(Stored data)
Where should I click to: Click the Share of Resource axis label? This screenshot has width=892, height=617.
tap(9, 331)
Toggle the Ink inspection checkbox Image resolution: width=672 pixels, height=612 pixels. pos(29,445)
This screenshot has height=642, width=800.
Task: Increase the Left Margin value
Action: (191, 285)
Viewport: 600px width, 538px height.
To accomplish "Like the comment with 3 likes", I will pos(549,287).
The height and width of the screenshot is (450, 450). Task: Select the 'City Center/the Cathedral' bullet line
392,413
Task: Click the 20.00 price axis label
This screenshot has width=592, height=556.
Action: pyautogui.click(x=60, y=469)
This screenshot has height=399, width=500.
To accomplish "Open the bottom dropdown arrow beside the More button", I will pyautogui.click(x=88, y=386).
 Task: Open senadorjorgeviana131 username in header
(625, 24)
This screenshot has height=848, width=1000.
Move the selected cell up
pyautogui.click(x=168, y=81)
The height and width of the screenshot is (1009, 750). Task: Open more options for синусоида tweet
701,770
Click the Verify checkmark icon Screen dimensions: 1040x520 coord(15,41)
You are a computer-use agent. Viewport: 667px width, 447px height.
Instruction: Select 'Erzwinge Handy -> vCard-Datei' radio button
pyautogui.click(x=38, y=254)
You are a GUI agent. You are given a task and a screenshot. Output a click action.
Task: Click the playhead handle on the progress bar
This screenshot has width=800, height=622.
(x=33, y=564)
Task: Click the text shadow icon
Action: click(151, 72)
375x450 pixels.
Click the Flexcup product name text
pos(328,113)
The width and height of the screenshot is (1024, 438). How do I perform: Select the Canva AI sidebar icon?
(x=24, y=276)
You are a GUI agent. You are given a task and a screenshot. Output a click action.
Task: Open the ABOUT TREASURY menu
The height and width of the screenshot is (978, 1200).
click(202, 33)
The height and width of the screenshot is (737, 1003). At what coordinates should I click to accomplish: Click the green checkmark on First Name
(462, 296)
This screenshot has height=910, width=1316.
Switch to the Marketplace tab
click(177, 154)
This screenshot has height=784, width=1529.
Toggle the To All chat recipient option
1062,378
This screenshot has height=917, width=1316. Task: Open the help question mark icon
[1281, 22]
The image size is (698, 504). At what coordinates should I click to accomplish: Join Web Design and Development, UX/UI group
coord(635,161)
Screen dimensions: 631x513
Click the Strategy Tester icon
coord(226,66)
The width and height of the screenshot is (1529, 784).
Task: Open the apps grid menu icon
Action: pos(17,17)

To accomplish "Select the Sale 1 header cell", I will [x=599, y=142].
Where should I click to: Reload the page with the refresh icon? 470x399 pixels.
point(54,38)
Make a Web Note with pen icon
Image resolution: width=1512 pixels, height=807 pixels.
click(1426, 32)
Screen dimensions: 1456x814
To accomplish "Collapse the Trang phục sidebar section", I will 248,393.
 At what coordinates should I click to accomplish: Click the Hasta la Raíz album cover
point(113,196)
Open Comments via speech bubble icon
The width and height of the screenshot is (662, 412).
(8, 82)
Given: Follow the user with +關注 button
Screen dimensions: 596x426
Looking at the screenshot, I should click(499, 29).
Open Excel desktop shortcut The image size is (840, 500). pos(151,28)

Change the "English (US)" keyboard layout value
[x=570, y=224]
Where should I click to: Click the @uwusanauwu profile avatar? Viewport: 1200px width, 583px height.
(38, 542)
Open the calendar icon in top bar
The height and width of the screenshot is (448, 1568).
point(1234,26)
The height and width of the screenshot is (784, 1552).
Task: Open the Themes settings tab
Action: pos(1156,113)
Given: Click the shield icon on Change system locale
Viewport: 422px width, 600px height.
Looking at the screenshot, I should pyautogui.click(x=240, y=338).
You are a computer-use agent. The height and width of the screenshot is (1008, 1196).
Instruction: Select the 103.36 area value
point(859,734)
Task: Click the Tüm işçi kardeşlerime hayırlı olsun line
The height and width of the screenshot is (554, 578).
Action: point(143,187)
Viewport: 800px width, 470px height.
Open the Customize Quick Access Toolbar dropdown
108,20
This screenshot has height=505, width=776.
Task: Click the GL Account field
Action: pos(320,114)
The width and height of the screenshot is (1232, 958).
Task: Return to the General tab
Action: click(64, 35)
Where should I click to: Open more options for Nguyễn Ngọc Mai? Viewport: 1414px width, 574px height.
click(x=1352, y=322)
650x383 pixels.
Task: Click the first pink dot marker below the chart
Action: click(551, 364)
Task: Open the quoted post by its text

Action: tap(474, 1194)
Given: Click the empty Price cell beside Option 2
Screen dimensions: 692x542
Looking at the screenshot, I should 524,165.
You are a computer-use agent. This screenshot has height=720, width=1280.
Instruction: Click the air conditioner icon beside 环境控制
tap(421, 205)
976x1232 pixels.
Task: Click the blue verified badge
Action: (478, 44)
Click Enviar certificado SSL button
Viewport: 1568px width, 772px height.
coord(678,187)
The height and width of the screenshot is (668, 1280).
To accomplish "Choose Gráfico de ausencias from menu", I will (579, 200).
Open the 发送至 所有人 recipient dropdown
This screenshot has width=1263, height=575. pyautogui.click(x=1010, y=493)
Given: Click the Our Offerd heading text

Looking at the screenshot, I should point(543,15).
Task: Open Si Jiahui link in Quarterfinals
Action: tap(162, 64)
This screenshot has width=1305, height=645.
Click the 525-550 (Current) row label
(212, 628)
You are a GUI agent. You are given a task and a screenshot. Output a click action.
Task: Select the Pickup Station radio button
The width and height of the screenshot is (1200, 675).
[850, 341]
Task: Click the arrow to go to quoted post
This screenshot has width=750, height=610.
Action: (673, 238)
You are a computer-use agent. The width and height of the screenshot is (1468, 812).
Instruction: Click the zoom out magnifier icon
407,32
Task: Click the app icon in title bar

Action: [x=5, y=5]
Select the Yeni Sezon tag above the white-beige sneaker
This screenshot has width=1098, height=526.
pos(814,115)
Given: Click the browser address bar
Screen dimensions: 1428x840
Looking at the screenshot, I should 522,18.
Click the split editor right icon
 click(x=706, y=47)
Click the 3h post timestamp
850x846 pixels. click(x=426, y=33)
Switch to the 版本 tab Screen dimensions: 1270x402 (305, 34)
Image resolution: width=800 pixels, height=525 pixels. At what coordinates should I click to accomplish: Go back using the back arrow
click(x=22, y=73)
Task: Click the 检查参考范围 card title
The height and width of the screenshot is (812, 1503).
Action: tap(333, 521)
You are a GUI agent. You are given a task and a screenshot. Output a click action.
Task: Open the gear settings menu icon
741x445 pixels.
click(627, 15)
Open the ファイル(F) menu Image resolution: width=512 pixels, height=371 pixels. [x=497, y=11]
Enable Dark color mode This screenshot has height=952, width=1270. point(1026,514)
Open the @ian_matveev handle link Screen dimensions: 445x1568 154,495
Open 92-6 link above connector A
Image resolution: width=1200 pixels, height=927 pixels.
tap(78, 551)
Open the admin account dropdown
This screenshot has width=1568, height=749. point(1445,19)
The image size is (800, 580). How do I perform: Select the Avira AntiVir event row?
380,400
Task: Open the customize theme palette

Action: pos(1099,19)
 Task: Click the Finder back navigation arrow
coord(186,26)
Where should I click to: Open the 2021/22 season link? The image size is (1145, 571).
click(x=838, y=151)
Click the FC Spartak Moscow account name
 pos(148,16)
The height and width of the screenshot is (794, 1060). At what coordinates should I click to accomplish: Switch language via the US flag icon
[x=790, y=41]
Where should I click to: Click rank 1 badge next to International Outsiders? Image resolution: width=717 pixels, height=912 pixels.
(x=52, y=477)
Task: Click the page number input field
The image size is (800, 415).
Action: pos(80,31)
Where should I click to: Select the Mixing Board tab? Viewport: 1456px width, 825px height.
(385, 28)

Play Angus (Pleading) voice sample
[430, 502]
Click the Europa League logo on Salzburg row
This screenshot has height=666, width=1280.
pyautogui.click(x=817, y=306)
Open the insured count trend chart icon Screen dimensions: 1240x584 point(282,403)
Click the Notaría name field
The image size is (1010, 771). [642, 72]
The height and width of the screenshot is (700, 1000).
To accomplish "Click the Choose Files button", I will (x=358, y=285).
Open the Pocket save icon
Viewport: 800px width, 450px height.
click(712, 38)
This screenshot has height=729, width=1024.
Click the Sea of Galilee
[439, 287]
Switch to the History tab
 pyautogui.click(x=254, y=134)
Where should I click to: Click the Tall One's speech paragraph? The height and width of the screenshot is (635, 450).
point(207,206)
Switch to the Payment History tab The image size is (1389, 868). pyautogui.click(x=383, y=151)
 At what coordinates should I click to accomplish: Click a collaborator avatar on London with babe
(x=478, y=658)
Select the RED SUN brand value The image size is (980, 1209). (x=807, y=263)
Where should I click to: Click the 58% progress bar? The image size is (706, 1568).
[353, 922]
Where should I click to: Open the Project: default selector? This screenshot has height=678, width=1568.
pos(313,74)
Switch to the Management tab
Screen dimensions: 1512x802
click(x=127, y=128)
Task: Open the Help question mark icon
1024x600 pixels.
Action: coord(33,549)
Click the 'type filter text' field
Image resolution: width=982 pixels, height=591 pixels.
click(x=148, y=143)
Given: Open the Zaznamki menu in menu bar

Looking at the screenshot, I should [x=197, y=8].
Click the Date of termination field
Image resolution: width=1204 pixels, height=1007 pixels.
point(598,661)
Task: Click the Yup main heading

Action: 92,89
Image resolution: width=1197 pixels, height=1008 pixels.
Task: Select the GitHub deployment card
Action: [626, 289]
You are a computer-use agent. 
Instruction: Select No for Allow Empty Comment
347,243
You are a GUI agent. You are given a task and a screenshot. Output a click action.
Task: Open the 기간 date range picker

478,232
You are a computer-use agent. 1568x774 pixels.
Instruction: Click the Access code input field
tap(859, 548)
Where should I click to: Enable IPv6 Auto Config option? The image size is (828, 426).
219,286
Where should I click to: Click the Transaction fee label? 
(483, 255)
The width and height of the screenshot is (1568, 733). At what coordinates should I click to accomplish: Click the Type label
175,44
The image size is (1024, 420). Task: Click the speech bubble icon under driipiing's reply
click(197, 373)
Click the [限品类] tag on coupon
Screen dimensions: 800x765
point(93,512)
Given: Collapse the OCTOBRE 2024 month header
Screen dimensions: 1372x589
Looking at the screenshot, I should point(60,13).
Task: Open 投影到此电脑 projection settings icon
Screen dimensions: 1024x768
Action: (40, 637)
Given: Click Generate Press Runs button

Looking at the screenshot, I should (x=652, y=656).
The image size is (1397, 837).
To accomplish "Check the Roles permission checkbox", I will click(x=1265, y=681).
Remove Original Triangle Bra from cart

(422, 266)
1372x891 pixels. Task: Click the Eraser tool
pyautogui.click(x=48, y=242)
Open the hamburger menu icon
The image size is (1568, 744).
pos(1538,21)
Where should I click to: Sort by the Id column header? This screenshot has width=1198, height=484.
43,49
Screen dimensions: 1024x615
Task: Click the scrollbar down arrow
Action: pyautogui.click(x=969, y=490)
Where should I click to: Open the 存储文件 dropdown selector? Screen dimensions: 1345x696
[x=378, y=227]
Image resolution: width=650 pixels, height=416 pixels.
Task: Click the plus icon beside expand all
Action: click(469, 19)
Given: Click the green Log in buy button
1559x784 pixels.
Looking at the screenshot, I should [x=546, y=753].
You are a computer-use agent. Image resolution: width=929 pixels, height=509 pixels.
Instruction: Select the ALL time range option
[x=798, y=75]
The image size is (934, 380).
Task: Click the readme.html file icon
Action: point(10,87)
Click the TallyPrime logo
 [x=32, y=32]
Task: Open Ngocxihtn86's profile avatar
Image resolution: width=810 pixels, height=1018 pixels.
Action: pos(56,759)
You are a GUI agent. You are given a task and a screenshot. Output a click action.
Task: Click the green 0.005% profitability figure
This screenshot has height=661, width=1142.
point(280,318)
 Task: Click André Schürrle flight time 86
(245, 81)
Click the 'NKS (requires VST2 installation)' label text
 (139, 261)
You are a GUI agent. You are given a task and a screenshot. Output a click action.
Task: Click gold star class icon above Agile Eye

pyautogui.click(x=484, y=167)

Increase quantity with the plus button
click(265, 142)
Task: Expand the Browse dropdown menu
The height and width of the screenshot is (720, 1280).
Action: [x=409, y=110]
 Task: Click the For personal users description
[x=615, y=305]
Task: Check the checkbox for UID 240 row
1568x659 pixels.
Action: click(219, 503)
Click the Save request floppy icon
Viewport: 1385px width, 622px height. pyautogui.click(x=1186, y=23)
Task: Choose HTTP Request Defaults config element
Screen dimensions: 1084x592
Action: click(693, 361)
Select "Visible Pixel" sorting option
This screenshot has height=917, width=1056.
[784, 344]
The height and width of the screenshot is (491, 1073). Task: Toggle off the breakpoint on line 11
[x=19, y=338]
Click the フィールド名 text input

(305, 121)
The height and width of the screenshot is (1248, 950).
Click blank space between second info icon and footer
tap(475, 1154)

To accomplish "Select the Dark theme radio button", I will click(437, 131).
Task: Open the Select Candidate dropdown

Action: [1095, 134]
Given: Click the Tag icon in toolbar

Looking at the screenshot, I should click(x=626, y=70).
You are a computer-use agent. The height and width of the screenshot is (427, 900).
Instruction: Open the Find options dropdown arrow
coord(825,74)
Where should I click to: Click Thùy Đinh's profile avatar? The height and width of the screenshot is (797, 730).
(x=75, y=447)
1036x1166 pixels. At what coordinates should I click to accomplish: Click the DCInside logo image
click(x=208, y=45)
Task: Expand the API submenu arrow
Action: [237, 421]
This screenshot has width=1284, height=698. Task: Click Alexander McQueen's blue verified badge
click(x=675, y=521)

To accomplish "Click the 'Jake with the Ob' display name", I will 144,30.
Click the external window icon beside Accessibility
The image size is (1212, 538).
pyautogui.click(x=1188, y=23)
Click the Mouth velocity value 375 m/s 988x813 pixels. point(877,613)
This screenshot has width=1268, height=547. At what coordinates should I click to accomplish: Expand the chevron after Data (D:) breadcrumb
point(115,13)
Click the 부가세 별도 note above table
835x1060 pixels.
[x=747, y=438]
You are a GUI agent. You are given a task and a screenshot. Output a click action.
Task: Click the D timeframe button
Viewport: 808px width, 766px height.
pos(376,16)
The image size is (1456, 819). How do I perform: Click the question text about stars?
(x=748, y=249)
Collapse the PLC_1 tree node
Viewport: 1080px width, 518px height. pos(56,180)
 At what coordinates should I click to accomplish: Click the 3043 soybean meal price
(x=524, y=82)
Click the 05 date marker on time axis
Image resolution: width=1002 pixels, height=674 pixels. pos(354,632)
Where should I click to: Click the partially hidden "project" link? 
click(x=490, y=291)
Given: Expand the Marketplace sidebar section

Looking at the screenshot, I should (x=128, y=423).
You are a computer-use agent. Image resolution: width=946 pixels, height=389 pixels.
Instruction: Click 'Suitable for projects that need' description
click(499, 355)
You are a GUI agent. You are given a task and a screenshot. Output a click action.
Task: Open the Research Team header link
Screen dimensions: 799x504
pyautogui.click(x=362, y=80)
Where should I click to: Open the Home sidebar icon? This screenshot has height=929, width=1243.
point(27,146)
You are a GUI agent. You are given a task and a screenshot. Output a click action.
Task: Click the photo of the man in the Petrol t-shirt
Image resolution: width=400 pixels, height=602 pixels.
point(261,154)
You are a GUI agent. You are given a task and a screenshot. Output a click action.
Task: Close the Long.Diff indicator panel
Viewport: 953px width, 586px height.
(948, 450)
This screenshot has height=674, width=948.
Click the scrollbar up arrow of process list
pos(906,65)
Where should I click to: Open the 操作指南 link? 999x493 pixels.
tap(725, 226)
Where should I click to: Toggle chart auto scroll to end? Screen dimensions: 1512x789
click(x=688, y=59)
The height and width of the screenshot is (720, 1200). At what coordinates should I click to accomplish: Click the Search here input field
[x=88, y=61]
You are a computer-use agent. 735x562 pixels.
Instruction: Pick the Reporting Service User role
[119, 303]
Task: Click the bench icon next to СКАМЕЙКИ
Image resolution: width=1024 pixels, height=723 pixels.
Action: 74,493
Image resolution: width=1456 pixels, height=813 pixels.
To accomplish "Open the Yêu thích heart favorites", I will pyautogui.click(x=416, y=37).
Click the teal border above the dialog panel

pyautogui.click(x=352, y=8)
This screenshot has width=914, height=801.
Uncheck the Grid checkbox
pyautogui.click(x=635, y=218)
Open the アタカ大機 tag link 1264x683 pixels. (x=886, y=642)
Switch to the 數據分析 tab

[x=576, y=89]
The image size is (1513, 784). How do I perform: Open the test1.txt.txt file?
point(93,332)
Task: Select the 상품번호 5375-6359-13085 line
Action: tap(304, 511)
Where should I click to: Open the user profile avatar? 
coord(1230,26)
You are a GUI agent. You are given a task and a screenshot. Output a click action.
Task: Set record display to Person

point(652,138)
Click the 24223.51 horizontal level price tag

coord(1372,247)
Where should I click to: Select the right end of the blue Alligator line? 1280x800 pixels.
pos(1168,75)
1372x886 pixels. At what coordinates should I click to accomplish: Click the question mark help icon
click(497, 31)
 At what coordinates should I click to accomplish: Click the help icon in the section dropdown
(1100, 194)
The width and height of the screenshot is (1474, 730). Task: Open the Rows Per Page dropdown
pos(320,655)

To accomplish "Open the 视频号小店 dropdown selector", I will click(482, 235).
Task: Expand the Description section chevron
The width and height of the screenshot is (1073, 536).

Exercise aim: Show every line in the entries where the string "Choose" occurs.

Solved problem:
To accomplish "Choose Gráfico de ausencias from menu", I will (579, 200).
To accomplish "Click the Choose Files button", I will (x=358, y=285).
Task: Choose HTTP Request Defaults config element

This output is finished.